### PASSAGE GIVEN
Bookmark and Share

Notice: On March 31, it was announced that Statalist is moving from an email list to a forum. The old list will shut down on April 23, and its replacement, statalist.org is already up and running.


[Date Prev][Date Next][Thread Prev][Thread Next][Date Index][Thread Index]

RE: st: how to index regressions inside a foreach loop in order to avoid writing over the estimates


From   "Jesper Lindhardsen" <JESLIN01@geh.regionh.dk>
To   <statalist@hsphsun2.harvard.edu>
Subject   RE: st: how to index regressions inside a foreach loop in order to avoid writing over the estimates
Date   Fri, 14 Oct 2011 11:11:47 +0200

Hi There,

I must say I agree with Nick on the reasons for doing this, unless it is just a way to "explore" data.
But for what its worth, try (and expand on) the code below. It is a crude way, but it gets you there.
It requires the -estout- userwritten package.



clear all

sysuse auto

est clear

foreach var of varlist price - trunk  {
	
	qui reg weight length `var'

	qui estout, c(p) keep(`var')

	qui matrix A=r(coefs)
	
	if A[1,1]<0.1 {

		di "`var'   p=" A[1,1]
				
		}

}


HTH, 

Jesper



-----Original Message-----
From: owner-statalist@hsphsun2.harvard.edu [mailto:owner-statalist@hsphsun2.harvard.edu] On Behalf Of Nick Cox
Sent: 14 October 2011 10:45
To: statalist@hsphsun2.harvard.edu
Subject: Re: st: how to index regressions inside a foreach loop in order to avoid writing over the estimates

I'd advise strongly against this for several reasons. Here are some of them.

1. This is mixing crude and subtle in a strange way. You have
subject-matter (perhaps theory-guided) thinking telling you that some
confounders deserve to be in the model, but otherwise it appears that
you are going to let significance tests do all the work of deciding
what else should be in the model or what is worth thinking about. Many
people do that, but many disapprove too.

### STATED PROBLEM
Revise the Statalist post from "I must say I" to "-estout- userwritten package.", changing "userwritten" to "user-written". The listing is separate material with no connection to the Statalist post.

### DATASET CONTENT
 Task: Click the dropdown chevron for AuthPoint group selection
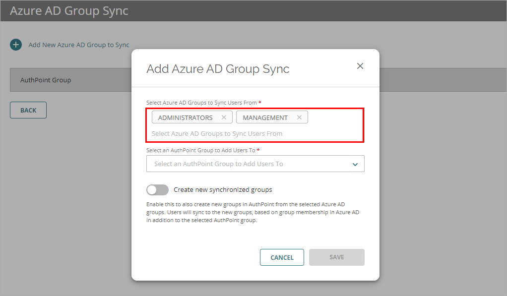point(355,164)
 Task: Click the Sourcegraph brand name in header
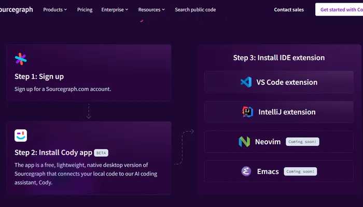point(16,9)
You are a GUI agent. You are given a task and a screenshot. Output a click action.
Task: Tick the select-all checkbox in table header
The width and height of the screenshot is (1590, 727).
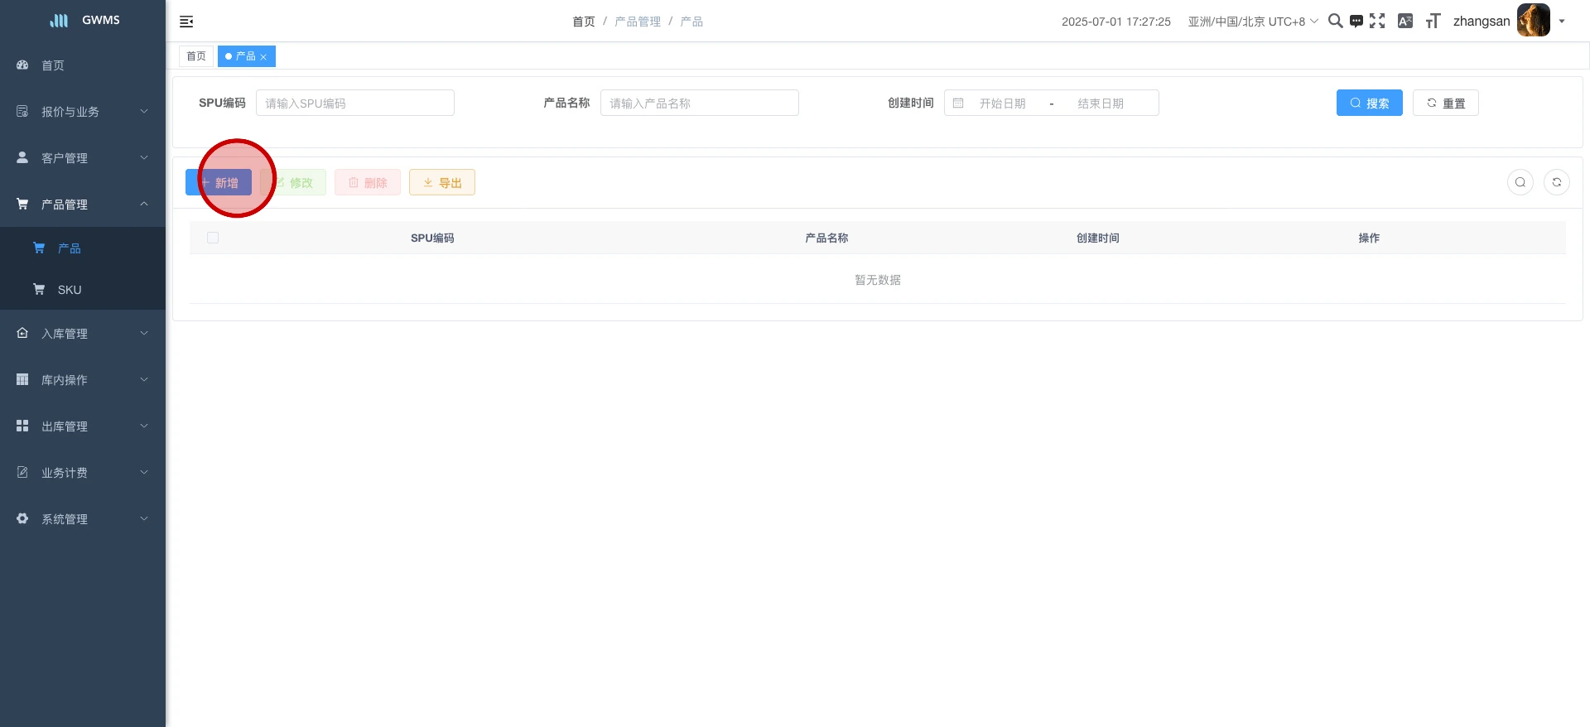pyautogui.click(x=213, y=238)
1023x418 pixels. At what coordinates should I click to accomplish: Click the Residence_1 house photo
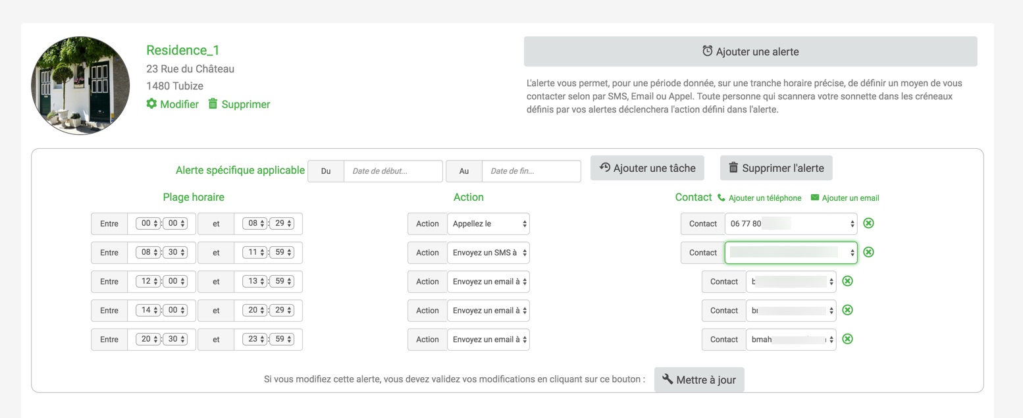click(x=80, y=86)
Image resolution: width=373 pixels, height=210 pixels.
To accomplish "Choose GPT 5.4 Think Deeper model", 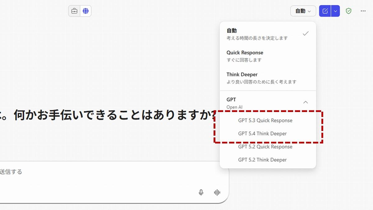I will tap(262, 133).
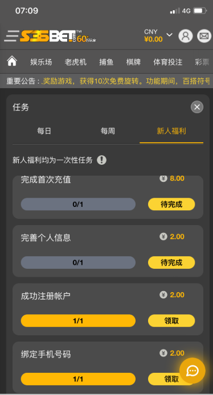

### ANSWER TO THE PROBLEM
I must say I agree with Nick on the reasons for doing this, unless it is just a way to "explore" data.
But for what its worth, try (and expand on) the code below. It is a crude way, but it gets you there.
It requires the -estout- user-written package.